• PROBLEM TO SOLVE
In the part of the material that opens with the line containing "You are a computer-use" and closes with the line containing "(x=638, y=339)", swap "field" for "input box". Give back only those lines, with everything else unchanged.

• SOURCE RECORDS
--

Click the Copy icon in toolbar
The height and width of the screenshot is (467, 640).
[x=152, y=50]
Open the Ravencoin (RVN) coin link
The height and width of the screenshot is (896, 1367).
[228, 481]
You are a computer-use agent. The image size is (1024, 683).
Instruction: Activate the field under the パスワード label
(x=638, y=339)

--

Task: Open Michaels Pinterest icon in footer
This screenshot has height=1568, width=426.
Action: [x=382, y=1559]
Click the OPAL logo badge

--

• RESPONSE
You are a computer-use agent. The image size is (1024, 683).
Instruction: Activate the input box under the パスワード label
(x=638, y=339)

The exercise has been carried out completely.